The Reversal of Bleeding Caused by New Oral Anticoagulants (NOACs): A Systematic Review and Meta-Analysis.
Clin Appl Thromb Hemost. 2018 Sep 03;:1076029618796339
Authors: Udayachalerm S, Rattanasiri S, Angkananard T, Attia J, Sansanayudh N, Thakkinstian A
New oral anticoagulants (NOACs; ie, direct thrombin inhibitor [DTI] and factor Xa [FXa] inhibitors) were used as alternatives to warfarin.
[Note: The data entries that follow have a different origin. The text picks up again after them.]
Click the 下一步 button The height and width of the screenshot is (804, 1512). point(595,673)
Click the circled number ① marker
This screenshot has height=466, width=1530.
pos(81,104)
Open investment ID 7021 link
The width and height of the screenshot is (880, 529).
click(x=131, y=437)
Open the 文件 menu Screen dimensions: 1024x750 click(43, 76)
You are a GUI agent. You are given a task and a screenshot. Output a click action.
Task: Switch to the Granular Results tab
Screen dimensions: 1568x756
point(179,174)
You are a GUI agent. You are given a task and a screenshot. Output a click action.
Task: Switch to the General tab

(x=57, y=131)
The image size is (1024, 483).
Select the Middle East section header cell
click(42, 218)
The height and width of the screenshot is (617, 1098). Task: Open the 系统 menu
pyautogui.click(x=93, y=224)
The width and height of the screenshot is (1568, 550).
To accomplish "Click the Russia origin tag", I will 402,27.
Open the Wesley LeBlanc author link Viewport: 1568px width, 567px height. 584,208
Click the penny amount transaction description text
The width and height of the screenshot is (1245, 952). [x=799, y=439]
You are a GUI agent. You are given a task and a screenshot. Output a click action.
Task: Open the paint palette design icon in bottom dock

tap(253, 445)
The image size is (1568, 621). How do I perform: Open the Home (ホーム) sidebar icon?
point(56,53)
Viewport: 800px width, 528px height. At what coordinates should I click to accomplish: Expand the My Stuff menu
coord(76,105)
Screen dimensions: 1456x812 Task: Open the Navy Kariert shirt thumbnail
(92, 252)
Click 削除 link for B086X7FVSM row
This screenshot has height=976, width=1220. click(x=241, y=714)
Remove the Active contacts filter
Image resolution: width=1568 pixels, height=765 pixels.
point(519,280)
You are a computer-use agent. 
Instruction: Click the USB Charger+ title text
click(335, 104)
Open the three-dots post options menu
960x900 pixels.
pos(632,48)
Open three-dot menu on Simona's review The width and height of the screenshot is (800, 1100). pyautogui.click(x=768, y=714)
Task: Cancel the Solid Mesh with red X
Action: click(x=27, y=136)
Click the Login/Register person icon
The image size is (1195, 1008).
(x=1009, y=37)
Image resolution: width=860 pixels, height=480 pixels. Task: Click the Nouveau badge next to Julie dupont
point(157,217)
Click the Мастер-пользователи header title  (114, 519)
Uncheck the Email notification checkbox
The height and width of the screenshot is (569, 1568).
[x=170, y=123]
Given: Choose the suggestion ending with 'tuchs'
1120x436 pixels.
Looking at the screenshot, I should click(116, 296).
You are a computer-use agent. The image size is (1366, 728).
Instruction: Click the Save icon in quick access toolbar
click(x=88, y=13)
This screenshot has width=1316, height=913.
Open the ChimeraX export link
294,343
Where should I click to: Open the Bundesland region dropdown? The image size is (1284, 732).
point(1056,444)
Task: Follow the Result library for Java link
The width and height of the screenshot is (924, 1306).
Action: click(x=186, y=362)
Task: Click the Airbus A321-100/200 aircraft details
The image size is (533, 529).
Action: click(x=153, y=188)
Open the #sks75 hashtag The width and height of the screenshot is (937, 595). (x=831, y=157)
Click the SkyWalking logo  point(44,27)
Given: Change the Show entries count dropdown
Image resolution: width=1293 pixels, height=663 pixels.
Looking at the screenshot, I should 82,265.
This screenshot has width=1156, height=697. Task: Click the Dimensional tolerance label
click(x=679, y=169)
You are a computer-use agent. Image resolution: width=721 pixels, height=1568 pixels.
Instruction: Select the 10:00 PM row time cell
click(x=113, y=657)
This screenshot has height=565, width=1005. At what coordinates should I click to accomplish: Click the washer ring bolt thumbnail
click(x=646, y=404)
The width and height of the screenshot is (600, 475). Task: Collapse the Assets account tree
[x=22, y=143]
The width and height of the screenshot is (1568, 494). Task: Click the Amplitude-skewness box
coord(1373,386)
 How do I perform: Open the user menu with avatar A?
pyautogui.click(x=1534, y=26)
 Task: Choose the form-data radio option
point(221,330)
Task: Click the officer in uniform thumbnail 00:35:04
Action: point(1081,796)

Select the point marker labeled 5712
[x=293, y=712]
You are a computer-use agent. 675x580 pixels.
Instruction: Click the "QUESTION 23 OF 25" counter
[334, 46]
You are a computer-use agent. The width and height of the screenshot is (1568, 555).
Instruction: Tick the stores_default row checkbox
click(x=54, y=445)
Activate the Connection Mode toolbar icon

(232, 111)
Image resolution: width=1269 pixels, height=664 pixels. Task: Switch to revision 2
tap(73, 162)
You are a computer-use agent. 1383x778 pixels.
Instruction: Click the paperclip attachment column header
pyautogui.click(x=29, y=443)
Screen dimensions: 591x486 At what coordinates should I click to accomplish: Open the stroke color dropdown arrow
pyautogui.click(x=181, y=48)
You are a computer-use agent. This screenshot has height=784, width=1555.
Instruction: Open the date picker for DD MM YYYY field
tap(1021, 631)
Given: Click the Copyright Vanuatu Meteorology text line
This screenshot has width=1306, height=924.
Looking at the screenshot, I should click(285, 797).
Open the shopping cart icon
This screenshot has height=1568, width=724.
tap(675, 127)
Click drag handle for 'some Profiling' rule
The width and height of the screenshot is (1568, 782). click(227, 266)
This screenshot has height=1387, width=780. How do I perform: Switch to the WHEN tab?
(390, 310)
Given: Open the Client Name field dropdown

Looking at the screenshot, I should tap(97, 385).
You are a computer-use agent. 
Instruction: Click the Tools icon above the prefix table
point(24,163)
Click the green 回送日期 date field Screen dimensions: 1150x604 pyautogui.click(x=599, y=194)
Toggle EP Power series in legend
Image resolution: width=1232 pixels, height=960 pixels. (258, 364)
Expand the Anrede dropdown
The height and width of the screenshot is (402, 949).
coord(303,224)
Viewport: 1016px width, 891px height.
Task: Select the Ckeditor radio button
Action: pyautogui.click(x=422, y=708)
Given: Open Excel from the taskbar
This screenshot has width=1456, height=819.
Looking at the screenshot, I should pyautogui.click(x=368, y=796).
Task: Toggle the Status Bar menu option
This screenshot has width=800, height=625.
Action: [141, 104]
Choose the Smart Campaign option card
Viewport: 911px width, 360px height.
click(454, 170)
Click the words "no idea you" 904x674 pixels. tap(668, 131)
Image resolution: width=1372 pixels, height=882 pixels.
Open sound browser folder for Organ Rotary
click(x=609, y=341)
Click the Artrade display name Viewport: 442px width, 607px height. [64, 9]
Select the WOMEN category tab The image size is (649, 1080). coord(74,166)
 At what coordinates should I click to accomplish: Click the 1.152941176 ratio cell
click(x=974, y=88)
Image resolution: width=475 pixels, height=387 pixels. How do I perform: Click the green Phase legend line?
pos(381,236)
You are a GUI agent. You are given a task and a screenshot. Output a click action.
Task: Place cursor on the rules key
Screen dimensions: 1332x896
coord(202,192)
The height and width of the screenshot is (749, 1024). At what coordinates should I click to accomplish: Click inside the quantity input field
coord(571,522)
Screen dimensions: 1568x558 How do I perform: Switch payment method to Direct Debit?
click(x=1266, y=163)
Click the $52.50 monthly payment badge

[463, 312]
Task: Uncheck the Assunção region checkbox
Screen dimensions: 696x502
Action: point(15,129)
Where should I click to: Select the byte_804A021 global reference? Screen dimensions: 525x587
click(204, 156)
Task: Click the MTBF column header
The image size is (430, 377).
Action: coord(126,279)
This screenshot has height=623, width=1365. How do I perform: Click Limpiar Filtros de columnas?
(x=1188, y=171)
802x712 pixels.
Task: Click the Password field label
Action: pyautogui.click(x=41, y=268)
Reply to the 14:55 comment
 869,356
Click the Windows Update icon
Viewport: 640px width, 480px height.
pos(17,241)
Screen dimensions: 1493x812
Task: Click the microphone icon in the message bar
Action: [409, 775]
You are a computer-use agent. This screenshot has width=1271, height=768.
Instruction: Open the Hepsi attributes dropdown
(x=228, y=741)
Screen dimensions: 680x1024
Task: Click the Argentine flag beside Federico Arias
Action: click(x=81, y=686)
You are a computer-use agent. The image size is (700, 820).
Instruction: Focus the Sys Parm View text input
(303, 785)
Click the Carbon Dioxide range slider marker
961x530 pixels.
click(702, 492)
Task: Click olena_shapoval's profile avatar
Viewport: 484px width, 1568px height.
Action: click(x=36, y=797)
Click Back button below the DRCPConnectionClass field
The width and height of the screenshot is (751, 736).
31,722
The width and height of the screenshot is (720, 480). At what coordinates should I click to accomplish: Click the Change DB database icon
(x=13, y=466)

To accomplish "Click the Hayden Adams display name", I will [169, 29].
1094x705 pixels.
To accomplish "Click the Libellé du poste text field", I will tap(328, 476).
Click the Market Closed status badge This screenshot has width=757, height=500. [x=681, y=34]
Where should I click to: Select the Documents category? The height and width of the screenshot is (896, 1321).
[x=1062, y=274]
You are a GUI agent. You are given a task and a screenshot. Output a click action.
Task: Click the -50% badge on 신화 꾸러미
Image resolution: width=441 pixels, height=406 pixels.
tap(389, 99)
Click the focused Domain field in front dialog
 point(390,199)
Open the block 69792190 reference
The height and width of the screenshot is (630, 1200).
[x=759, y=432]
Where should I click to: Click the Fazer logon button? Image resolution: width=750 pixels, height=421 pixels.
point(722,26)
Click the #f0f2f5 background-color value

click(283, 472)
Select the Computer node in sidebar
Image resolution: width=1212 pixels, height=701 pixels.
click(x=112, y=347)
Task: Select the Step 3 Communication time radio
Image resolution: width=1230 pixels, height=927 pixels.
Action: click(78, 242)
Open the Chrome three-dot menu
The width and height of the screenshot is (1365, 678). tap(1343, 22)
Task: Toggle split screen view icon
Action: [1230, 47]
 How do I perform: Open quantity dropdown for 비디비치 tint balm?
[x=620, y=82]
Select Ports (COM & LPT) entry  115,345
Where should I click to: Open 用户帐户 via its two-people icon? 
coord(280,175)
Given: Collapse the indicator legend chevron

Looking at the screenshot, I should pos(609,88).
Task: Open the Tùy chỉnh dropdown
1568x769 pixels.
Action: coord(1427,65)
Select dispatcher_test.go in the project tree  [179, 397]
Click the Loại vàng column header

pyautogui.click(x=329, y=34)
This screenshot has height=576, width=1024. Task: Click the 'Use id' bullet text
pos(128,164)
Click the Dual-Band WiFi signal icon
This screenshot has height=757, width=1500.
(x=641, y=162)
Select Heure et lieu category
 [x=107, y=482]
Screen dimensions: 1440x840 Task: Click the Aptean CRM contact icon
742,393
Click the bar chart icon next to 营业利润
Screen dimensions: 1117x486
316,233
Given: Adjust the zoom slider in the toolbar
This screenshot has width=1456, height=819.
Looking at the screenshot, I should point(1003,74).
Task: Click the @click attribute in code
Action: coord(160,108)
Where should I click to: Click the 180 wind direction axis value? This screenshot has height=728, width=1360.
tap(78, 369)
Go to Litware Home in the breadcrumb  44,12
Specific antidotes (idarucizumab for dabigatran and andexanet alfa for FXa inhibitors) and hemostatic reversal agents were used for lowering bleeding, but their efficacies were still uncertain. The objectives of this study were to estimate and compare the efficacy of NOAC antidotes on bleeding reversal and death. Studies were identified from MEDLINE and Scopus databases until May 2018. Case reports/series and cohorts were selected if they assessed reversal or death rates. Data were independently extracted by 2 reviewers. Individual patient data and aggregated data of outcomes were extracted from case reports/series and cohorts. Binary regression was used to estimate outcome rates, risk ratio (RR) along with 95% confidence interval (CI). Interventions were NOACs and reversal agents (ie, DTI-specific, DTI-standard, FXa-specific, and FXa-standard). Among 220 patients of 93 case reports/series, reversal rates were 95.9%, 77.6%, and 71.5% for DTI-specific, FXa-standard, and DTI-standard. Pooled RRs for DTI-specific and FXa-standard versus DTI-standard, respectively, were 1.34 (CI: 1.13-1.60) and 1.09 (CI: 0.84-1.40). Death rate was 0.18 (CI: 0.06-0.57) times lower in DTI-specific versus DTI-standard. For pooling 10 subcohorts, pooled RRs were 1.08 (CI: 1.00-1.16), 1.29 (CI: 1.20-1.39), and 1.13 (CI: 1.01-1.25) for DTI-specific, FXa-specific, and FXa-standard versus DTI-standard. In conclusion, specific reversal agents might be useful for reversal of bleeding and lowering the risk of death than standard reversal agents. Our findings were based on case reports/series and selected cohorts, further comparative studies are thus needed.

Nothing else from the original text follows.